When I read French books, this word makes me confused all the times. Its meaning varies up on a sentence, sometimes refers to only, however, sometimes means not.

In my opinion, if it's used without pas, it always means “only”, however, it means negation when it's used with pas`.

For example,

Il ne contient qu'un seul amas riche de galaxies

→ It contains only one cluster of galaxies

Il ne contient pas d'argent.

→ He doesn't have money.


On ne peut avoir de dépendance.

→ We cannot have dependence !!

Could you explain it along with the examples? I want to understand it clearly in order to read and write French.


3 Answers 3


Ne as a part of double negation:

  • ne ... pas
  • ne ... aucun
  • ne ... jamais
  • ne ... plus
  • ne ... rien
  • ne ... personne

These ways of negation are often mutually exclusive, for example:

Ne ... pas cannot be used with aucun, jamais, or personne.

  • Wrong: Je n'ai pas aucun ami.
  • Right: Je n'ai aucun ami. I have no friends.
  • ne ... que means "only"
  • ne ... pas que means "not only"
  • Je ne regrette qu'une chose. I regret only one thing.
  • Je ne regrette pas qu'une chose. I don't regret only one thing.
  • ne in formal French:

Cesser, oser, and pouvoir don't need pas:

  • Elle ne peut venir avec nous. She can't come with us.

"On ne peut avoir de dépendance" is exactly this case.

Source of examples:

Other links you might find useful: 1, 2, 3


These explanations are simplified from Grevisse's Le Bon Usage, 14th ed. §§1010-1026

Historically, ne was the only expression of the negation, it functioned somewhat like not in that regard. With time, what were originally emphatic (pas being the most common) or additional adverbs (rien, jamais) etc. came to become required, leading to ne+pas or another adverb being the normal expression of negation (ironically in modern colloquial French, ne is now dropped instead).

The original usage remains generally possible, however, as you note in your last example (and pouvoir is in fact one of the verbs that most naturally allows the construction), but is generally associated with a rather literary or elevated style, or with a limited number of expressions where it is obligatory, such as n'importe qui, Il ne boit ni ne mange, je ne sais que faire etc.
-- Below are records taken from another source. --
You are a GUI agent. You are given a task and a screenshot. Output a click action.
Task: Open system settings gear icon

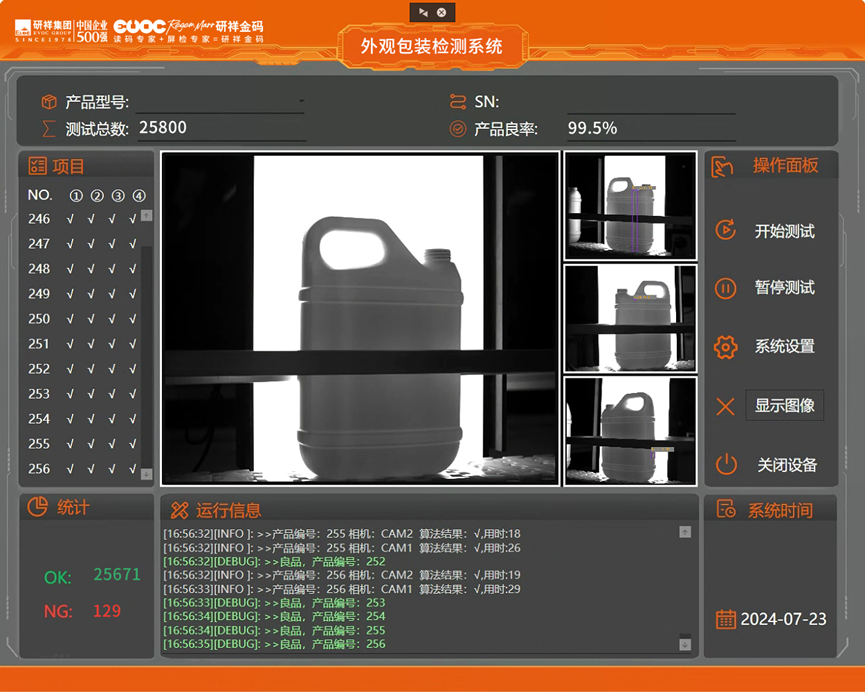tap(726, 347)
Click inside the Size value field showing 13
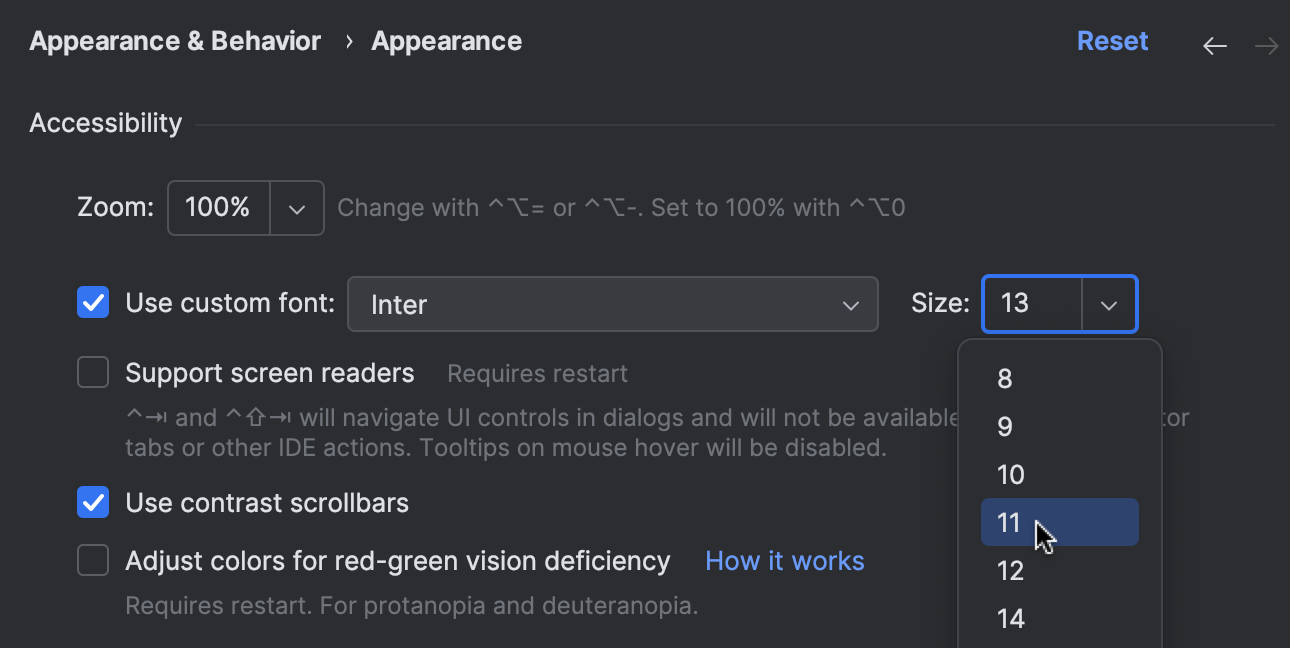 [x=1030, y=304]
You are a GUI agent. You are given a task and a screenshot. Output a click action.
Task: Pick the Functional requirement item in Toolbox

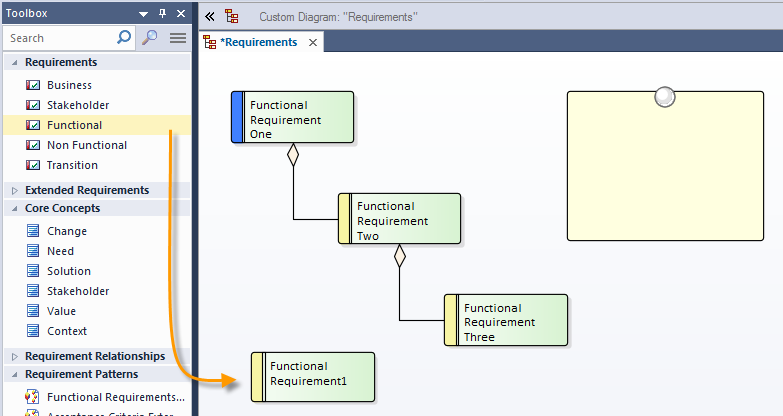coord(74,125)
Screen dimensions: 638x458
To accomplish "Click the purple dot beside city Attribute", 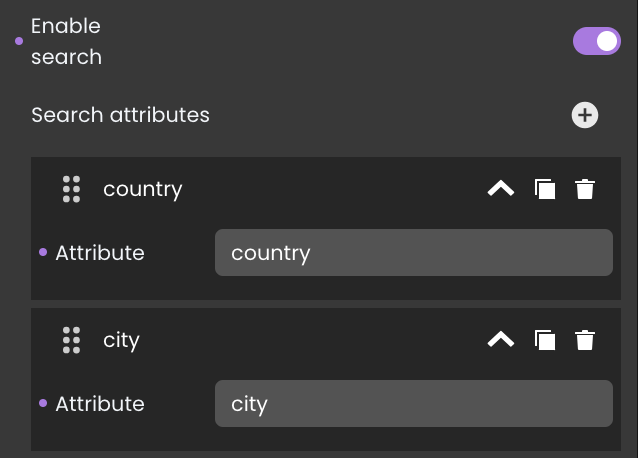I will 43,403.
Besides the complex issue of what are known as ne explétifs (§§1023-4), where the ne has little to no semantic connection to negation, Grevisse (§1018) freely admits that ne que is an oddity. But it is one with a prestigious pedigree, since it traces right back to the Latin non aliud quam, which actually expressed that the two items thus connected were not different, hence, the same. This eventually evolved (though Grevisse doesn't detail the semantic evolution) into a sort of "negated negative", hence "only".


I once stumbled upon the wiki article for Jespersen’s Cycle which immediately helped me really grok the negation (and confirm my suspicions that ne is the “true” particle for negation).

About ne que: I know read it as “nothing but”. Actually, as I’m German I’m reading it as “nichts als” which is how Germans say “nothing but” – that works quite well because “als” literally means “than” in English or “que” in French and is used as the particle in comparative. So that’s how ne que means “only” – maybe no inherit explanation, but it’s actually not that unfamiliar.

In the same vein, ne … aucun, ne … plus and almost all other negations make a lot more sense.